Empathie
vom 26.05.2021
Wissenschaft ist kompliziert. Wissenschaft verständlich zu vermitteln, ist ebenfalls kompliziert. Das klingt trivial. Manchmal muss man sich aber mit Trivialem beschäftigen. Zum Beispiel mit der Tatsache, dass Expertinnen und Experten mehr wissen als Menschen, an die sie ihr Wissen vermitteln möchten. Das ist so, aber man muss sich dessen auch wirklich bewusst sein.
Gerade jetzt steht die Wissenschaft vor der großen Aufgabe, die Öffentlichkeit über die Corona-Pandemie, die nötigen Maßnahmen, die Impfungen und die damit zusammenhängenden medizinischen Fakten zu informieren.

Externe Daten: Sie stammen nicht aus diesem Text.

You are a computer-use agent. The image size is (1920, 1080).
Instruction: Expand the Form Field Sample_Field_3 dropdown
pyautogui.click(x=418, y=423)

In allen Medien erklären Wissenschaftlerinnen und Wissenschaftler immer wieder dasselbe. Impfungen sind wichtig. Jeder zugelassene Impfstoff ist gut, und die Wahrscheinlichkeit einer Impfreaktion oder Nebenwirkung ist minimal im Vergleich zum gesundheitlichen Risiko einer Erkrankung. Und so weiter.

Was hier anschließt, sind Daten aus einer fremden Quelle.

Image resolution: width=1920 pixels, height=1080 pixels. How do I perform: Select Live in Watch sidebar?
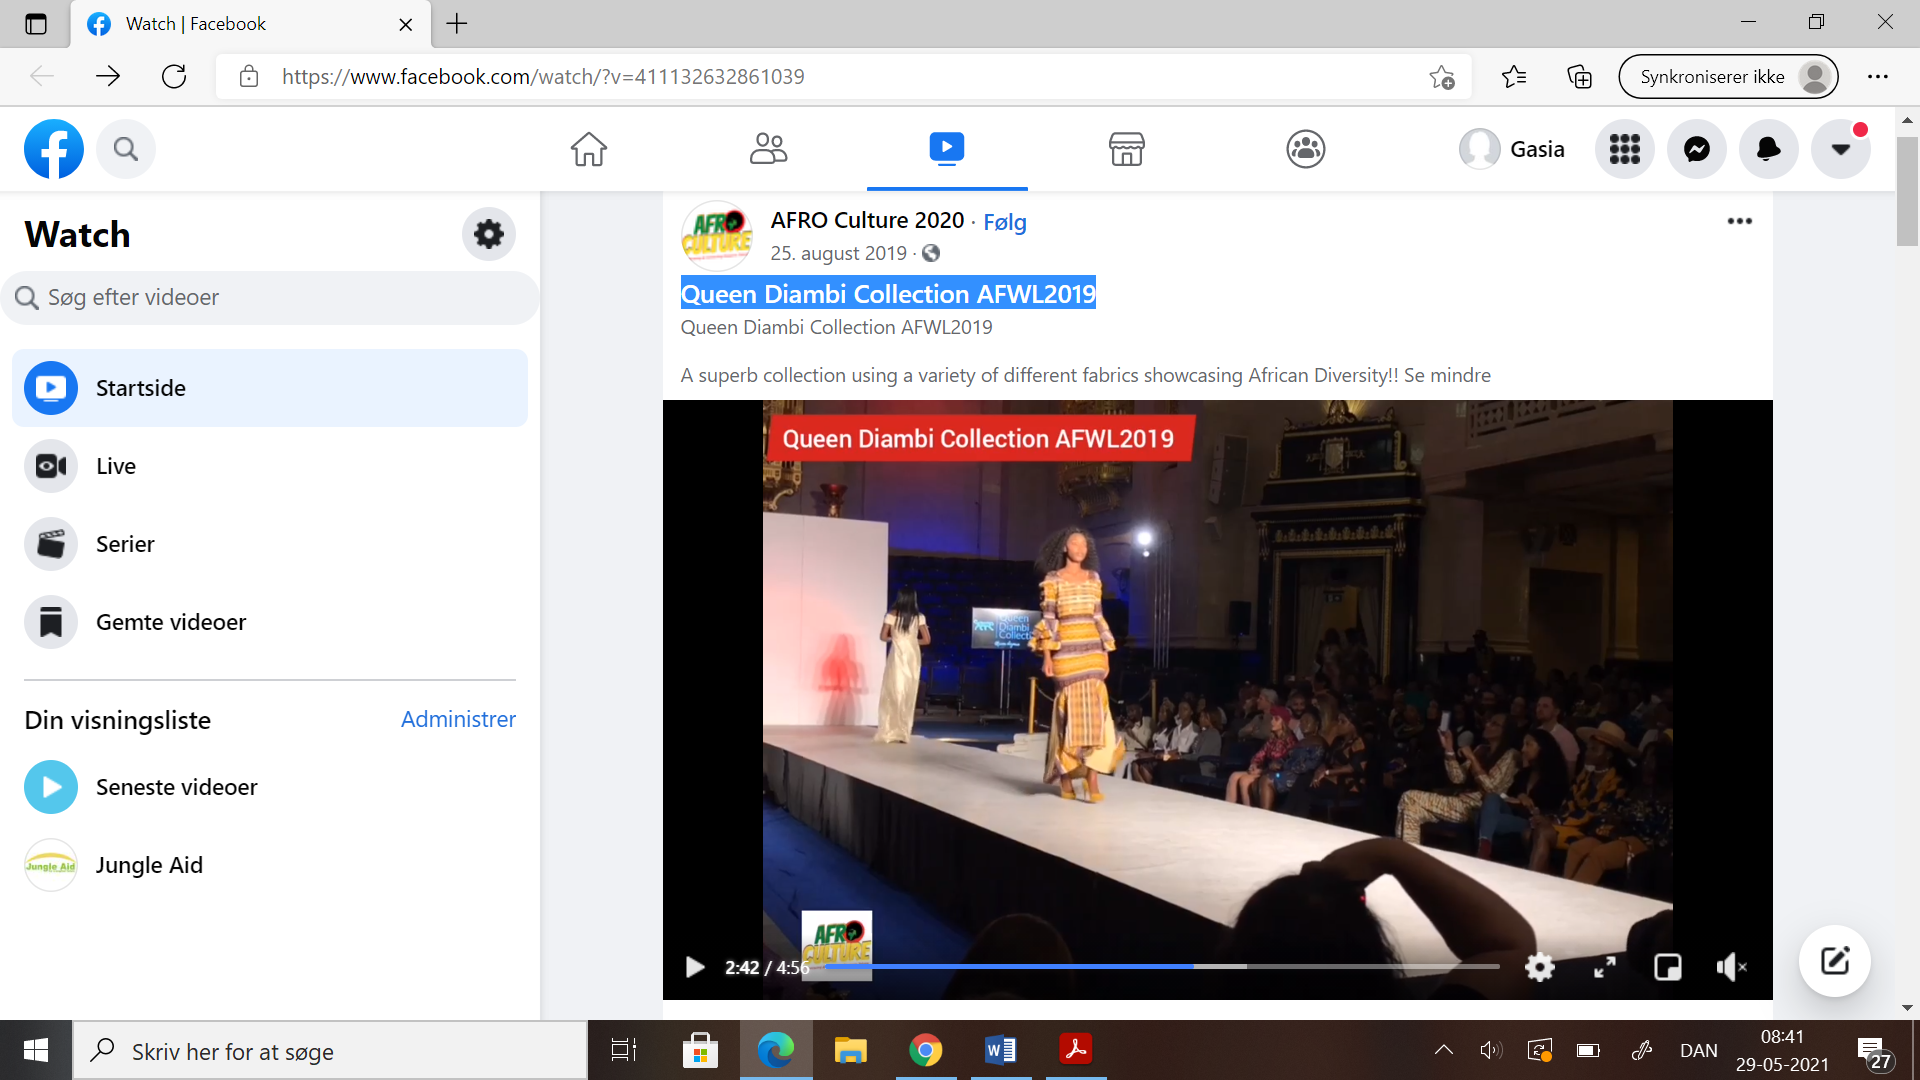coord(116,466)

Wenn man das ständig wiederholen muss, verliert man irgendwann das Gefühl für die Adressaten der Botschaft. Das, was einem selbst glasklar ist, erscheint dem Gegenüber vielleicht verwirrend oder gar widersprüchlich. Die Entscheidung für die Impfung mag aus Sicht eines Arztes oder einer Virologin keine lange Bedenkzeit benötigen. Es reicht aber nicht, die eigene Überzeugung nur zu kommunizieren. Denn all jene, denen die jahrelange Beschäftigung mit medizinischen Fragen fehlt, haben es nicht so einfach. Für sie ist der Weg zu einer Entscheidung unter Umständen von Zweifeln gesäumt, von Verschwörungsmythen oder einem "schlechten Gefühl" genährt. Dem muss man mit Empathie begegnen und mit der Einsicht, dass man selbst gleichzeitig mehr und weniger weiß als ein Gegenüber: Man verfügt über mehr wissenschaftliches Wissen, aber es fehlt womöglich das Gefühl dafür, wie es ist, angesichts einer Pandemie mit Informationen überrollt zu werden, die man nur schwer einordnen kann.
Wissenschaftskommunikation ist nicht nur dazu da, die "Lücken" im Wissen der Menschen zu füllen. Sie muss es ihnen auch möglich machen, Wissen selbst einzuordnen. Verständnis ist immer auch Empathie. Das zu vermitteln ist alles andere als trivial.